Especialmente nos anos 80 e 90, uma extensa conscientização em relação à AIDS tomou conta do mundo. Um grande número de pessoas tornou-se vítima do vírus, sofrendo um adoecimento doloroso e fatal devido à falta de tratamento eficaz. A imagem dos pacientes emagrecidos refletia um longo sofrimento e gerou um forte impacto social, que culminou em um maior cuidado durante as atividades sexuais.

A partir do surgimento de medicações eficazes, essa imagem se dissipou. O controle farmacológico permitiu um enorme aumento de sobrevida, minimizou sua gravidade e, como consequência, reduziu a educação das novas gerações em relação aos riscos da AIDS.

O resultado disso, na contramão da maioria dos países desenvolvidos, é que a prevalência da doença vem subindo na população brasileira, principalmente entre os mais jovens (15 e 24 anos), que iniciam a vida sexual sem consciência do perigo presente no sexo desprotegido.

O uso adequado do preservativo é imprescindível para evitar o contato direto com os fluidos corporais considerados infectantes: sangue, sêmen e secreções vaginais. Dessa forma, a relação sexual desprotegida é a principal forma de transmissão do HIV. Não usar a camisinha em uma única relação já pode ser suficiente para que ocorra o contágio e a necessidade de utilizar medicamentos pelo resto da vida.

O vírus HIV ataca o sistema imunológico, mudando a vida do paciente por completo e tornando-o vulnerável a diversas doenças. Resfriado, gripe e doenças gastrointestinais, por exemplo, podem evoluir para condições mais graves.

A impressão de que é fácil conviver com o vírus não é verdadeira.
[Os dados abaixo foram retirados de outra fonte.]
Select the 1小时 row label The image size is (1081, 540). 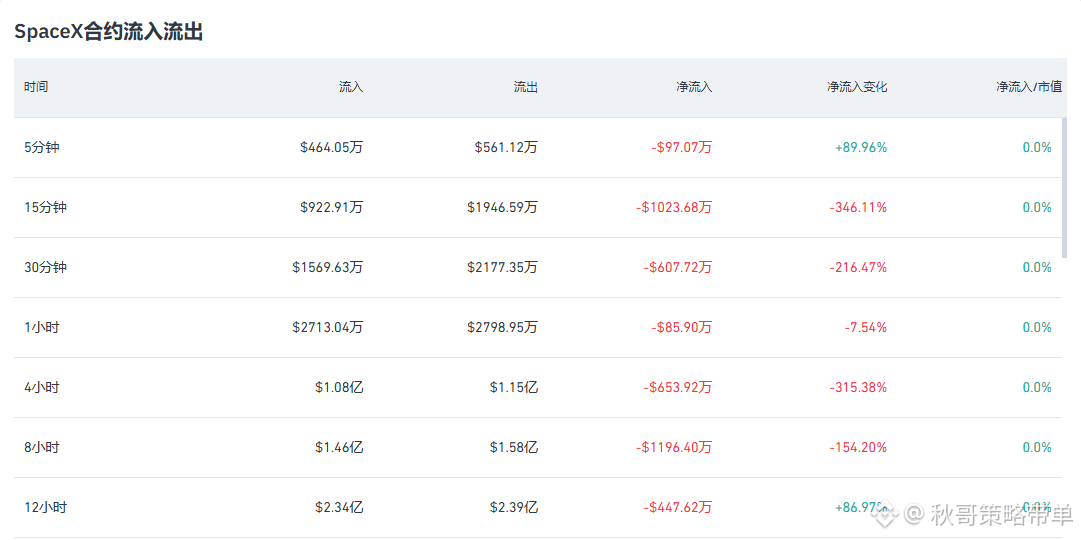click(42, 327)
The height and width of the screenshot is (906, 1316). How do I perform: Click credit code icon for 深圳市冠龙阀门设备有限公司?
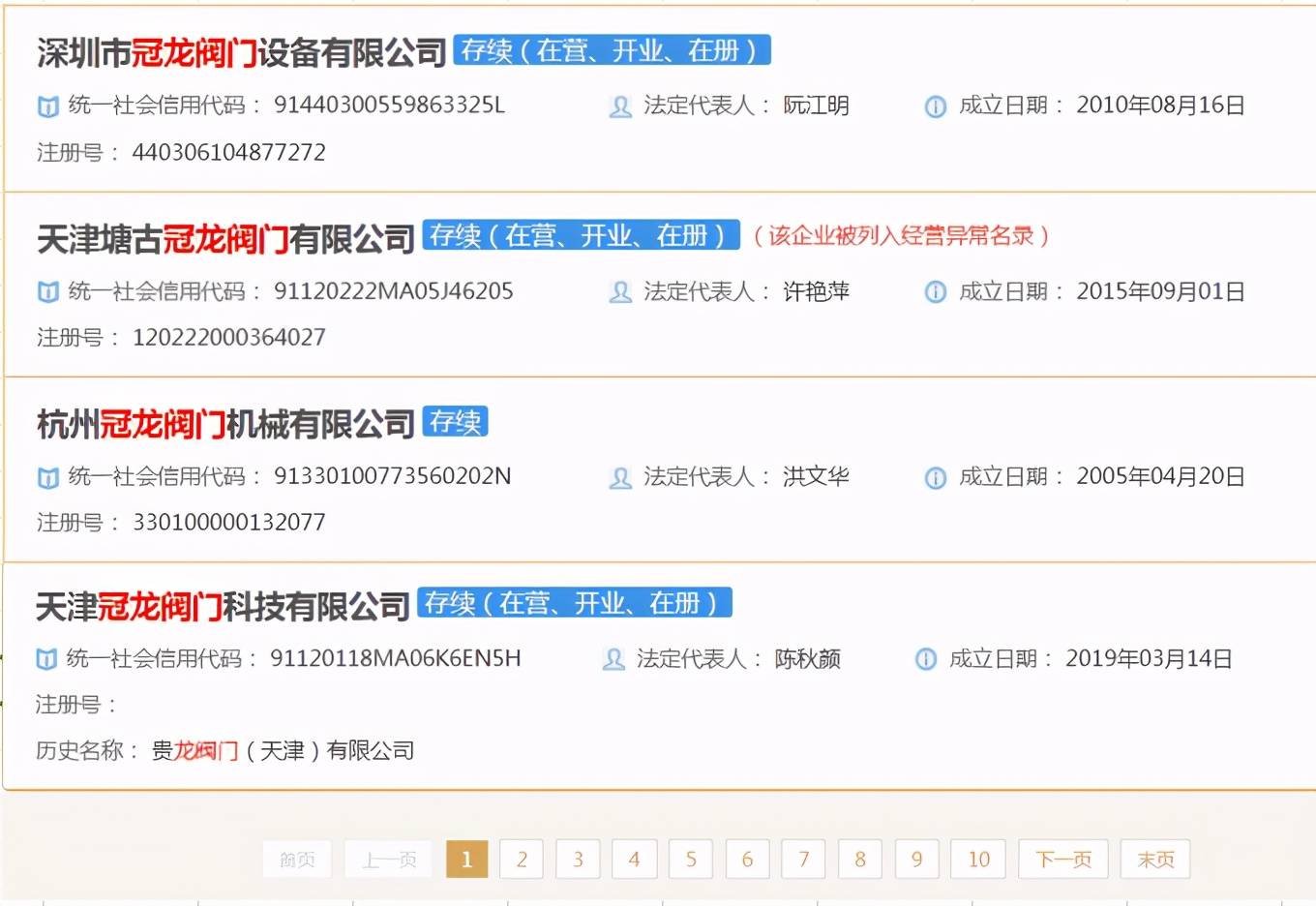47,106
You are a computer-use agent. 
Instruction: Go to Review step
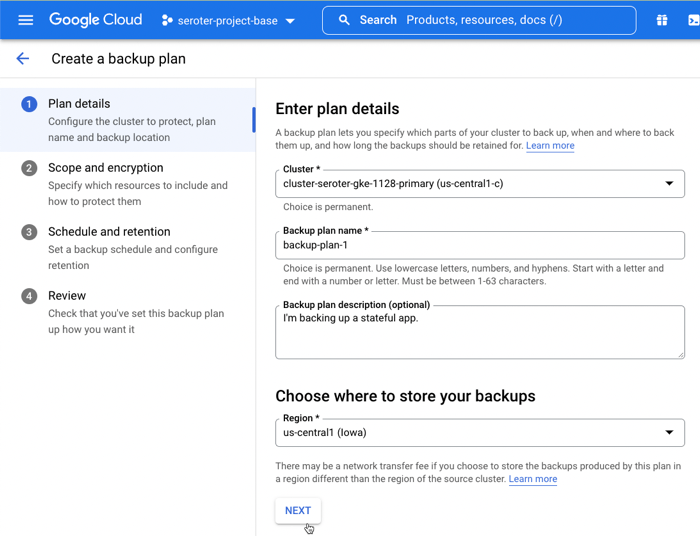click(67, 296)
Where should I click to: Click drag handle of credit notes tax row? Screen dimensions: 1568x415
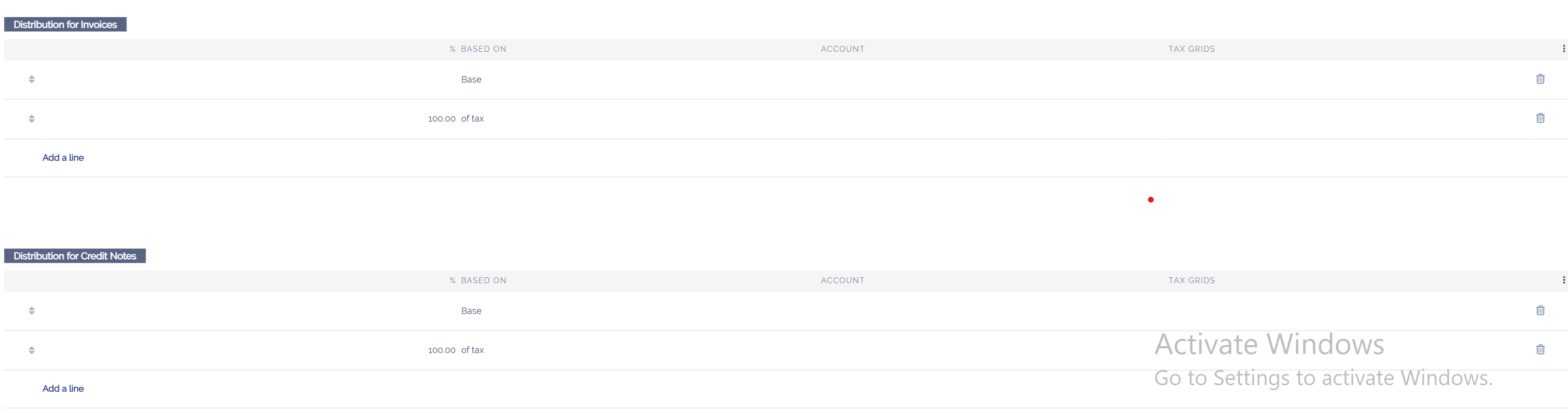[32, 350]
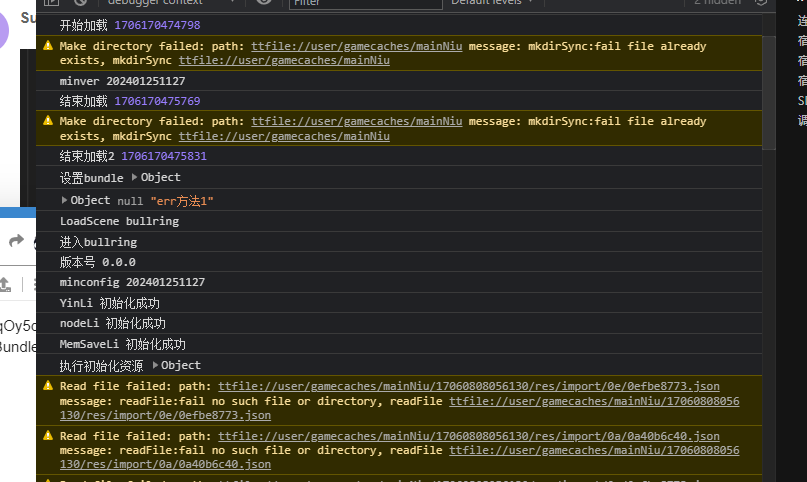This screenshot has height=482, width=807.
Task: Click the warning icon on the first Make directory error
Action: pyautogui.click(x=47, y=46)
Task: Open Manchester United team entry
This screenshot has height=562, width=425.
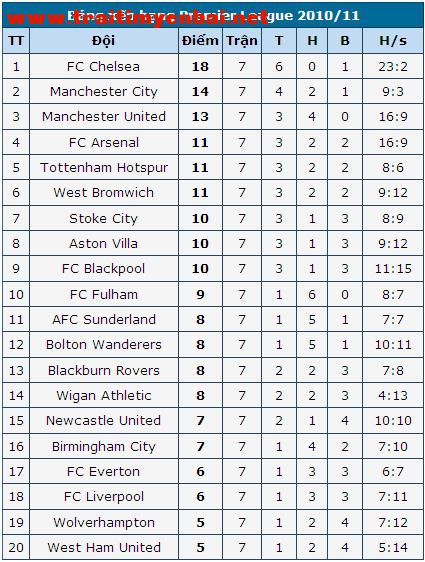Action: tap(104, 117)
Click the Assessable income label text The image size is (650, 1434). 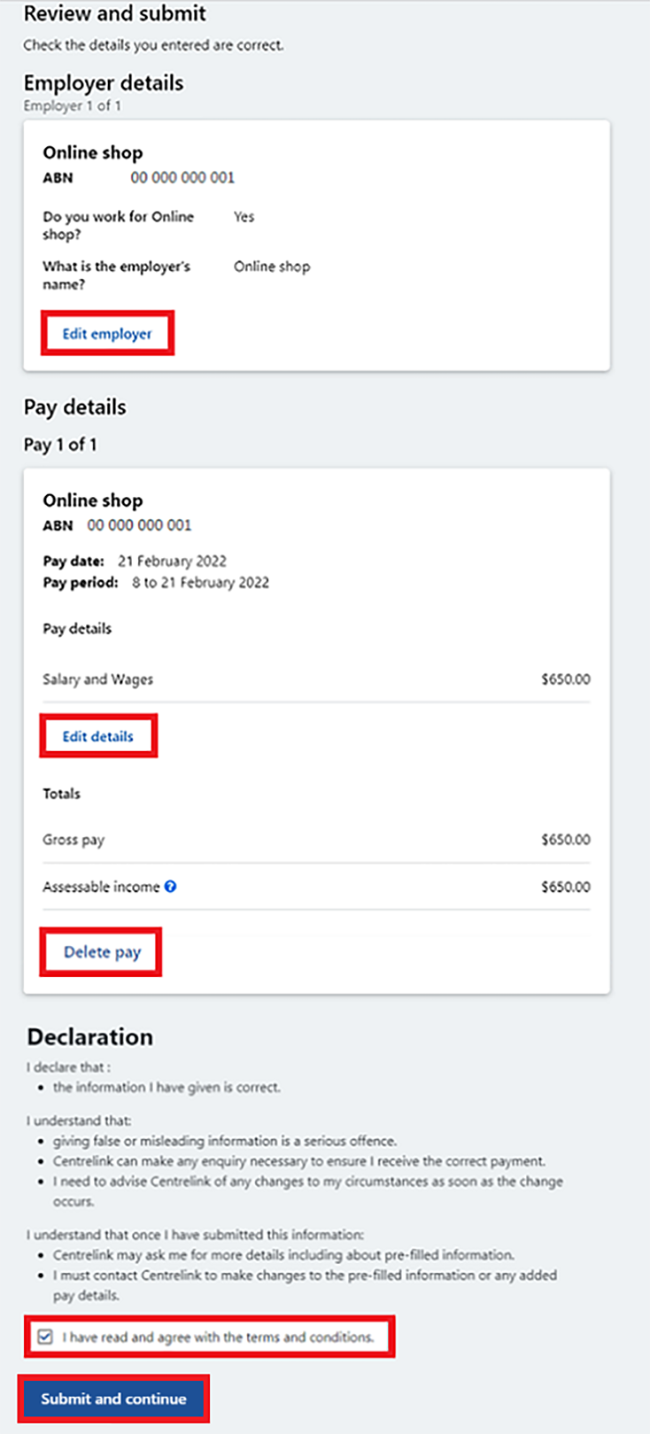[101, 887]
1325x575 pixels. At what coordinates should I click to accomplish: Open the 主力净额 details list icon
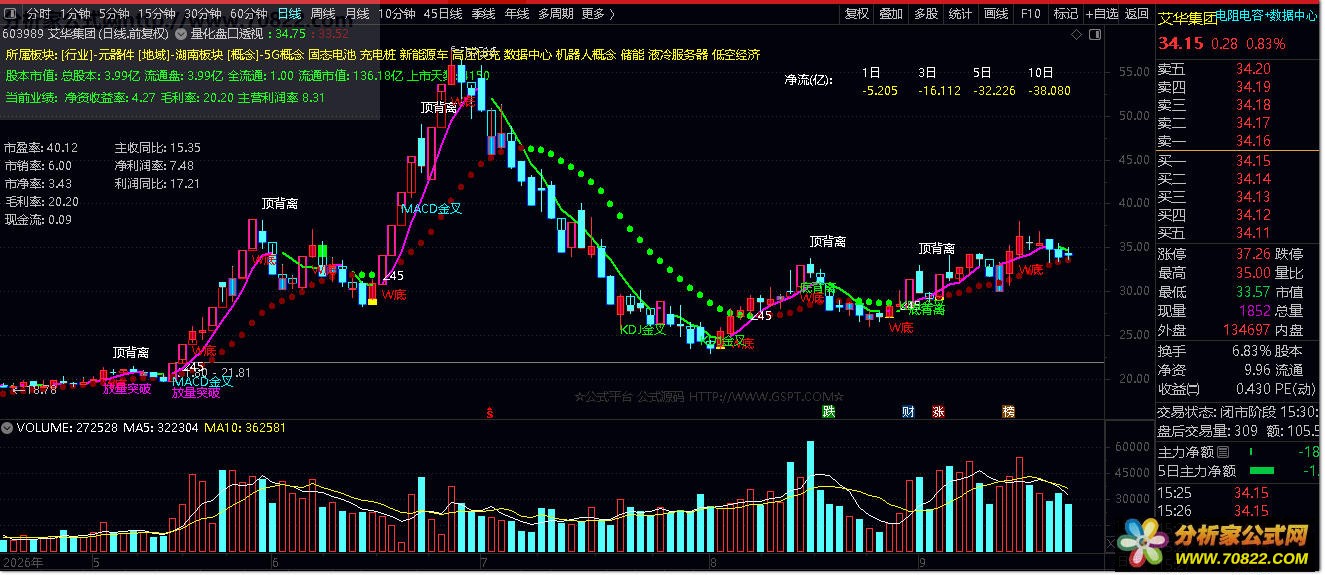[x=1223, y=453]
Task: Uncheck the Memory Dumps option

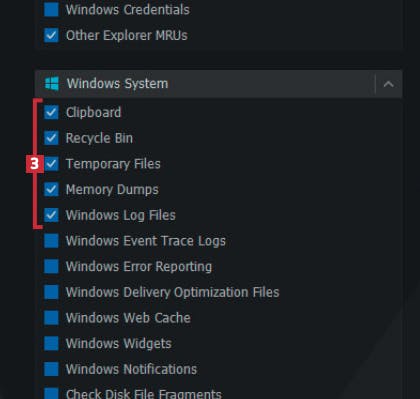Action: coord(51,189)

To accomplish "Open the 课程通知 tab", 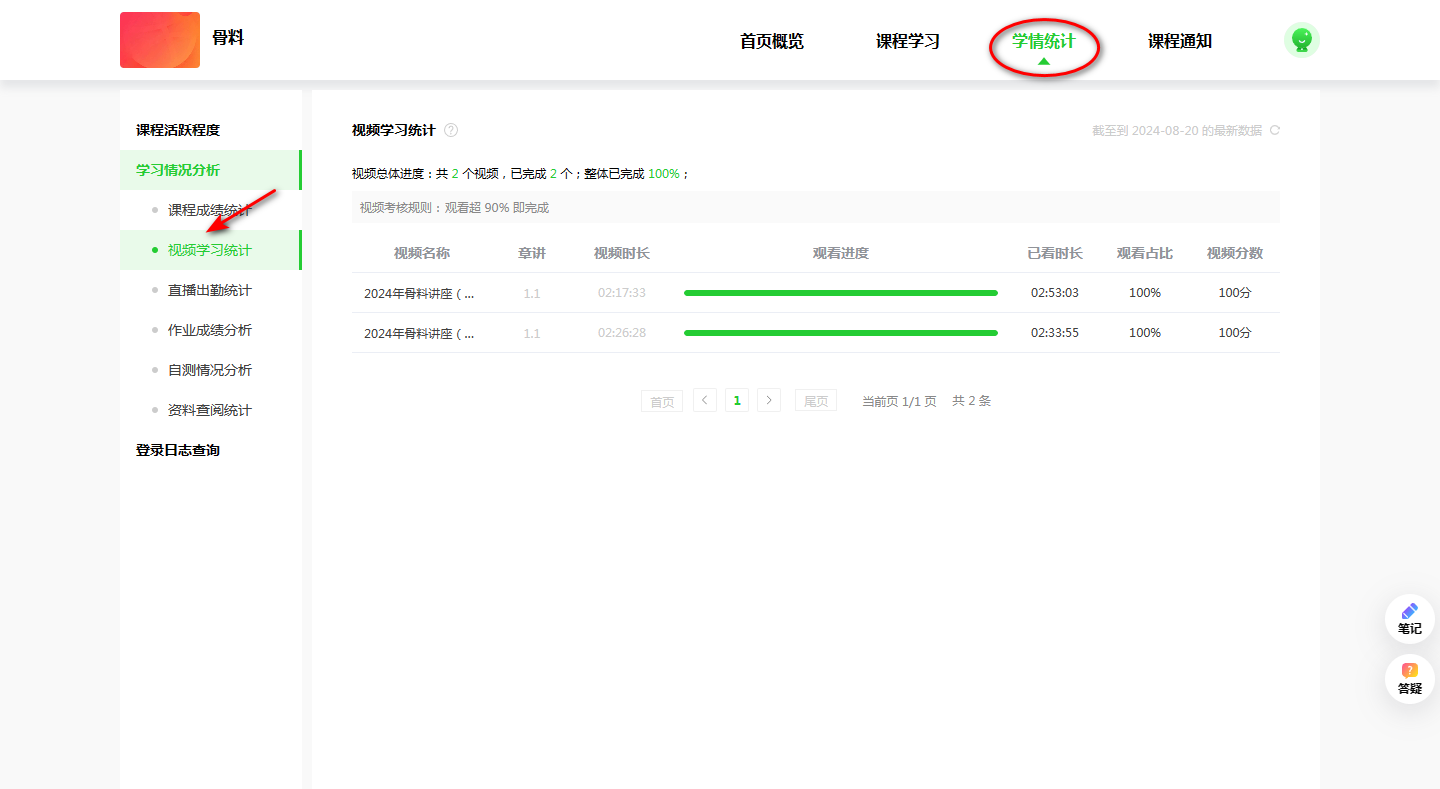I will (1179, 41).
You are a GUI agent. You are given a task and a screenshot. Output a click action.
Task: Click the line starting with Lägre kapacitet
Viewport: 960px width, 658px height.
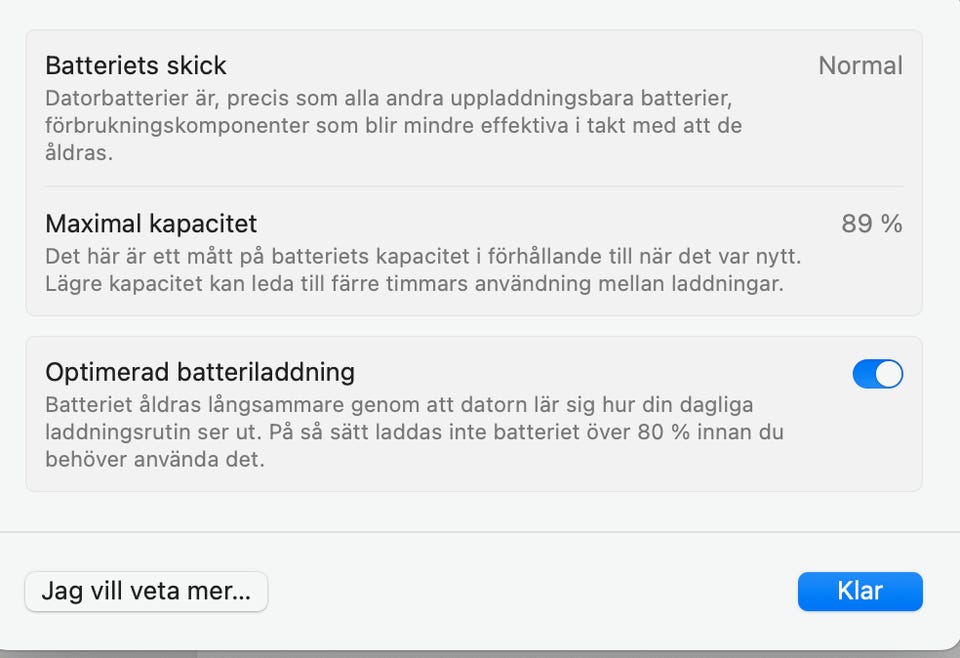pos(414,283)
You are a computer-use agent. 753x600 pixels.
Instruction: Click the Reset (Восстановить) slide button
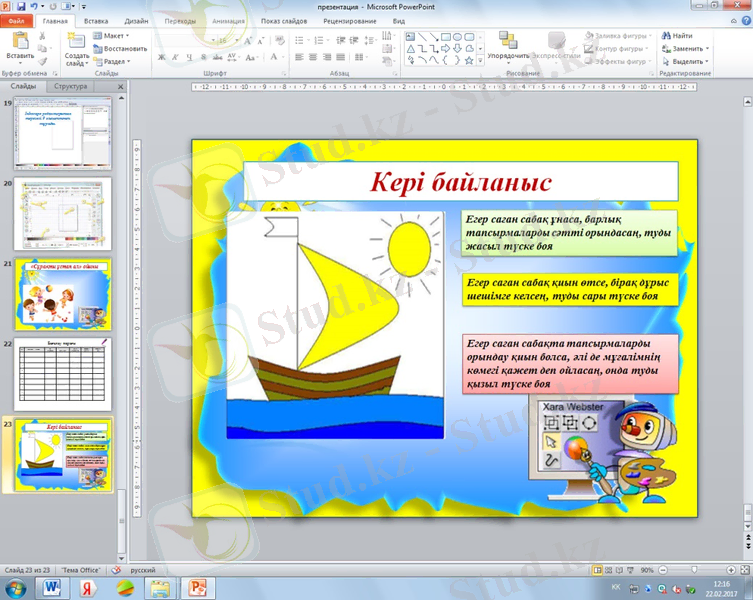click(122, 48)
A AIDS NÃO TEM CURA. Nenhum dos remédios disponíveis é capaz de eliminar o HIV do corpo humano. Além disso, as medicações trazem inúmeros efeitos colaterais e, se usadas de forma inadequada, podem tornar o vírus mais resistente.

Outra informação nova e muito importante é o conhecimento a respeito da Profilaxia Pós-Exposição (PEP). Quando cometemos um erro e realizamos alguma atividade sexual sem proteção, existe a possibilidade de reduzir o risco da infecção, caso seja feito o uso de medicamentos específicos dentro das primeiras 72h após o contato, com duração de 28 dias. Por isso, não espere para procurar atendimento médico e receber orientação sobre a melhor conduta a ser adotada.

A partir do momento que uma pessoa é infectada, a melhor estratégia para prevenir o adoecimento é o diagnóstico precoce. Quanto antes se descobre a presença do agente no organismo, melhor será a resposta ao tratamento e menor a chance de transmissão. Faça o teste, vença o seu medo, é sigiloso e seguro.

A falta de prevenção tem impactado diretamente no aumento do número de casos de pessoas infectadas pelo vírus.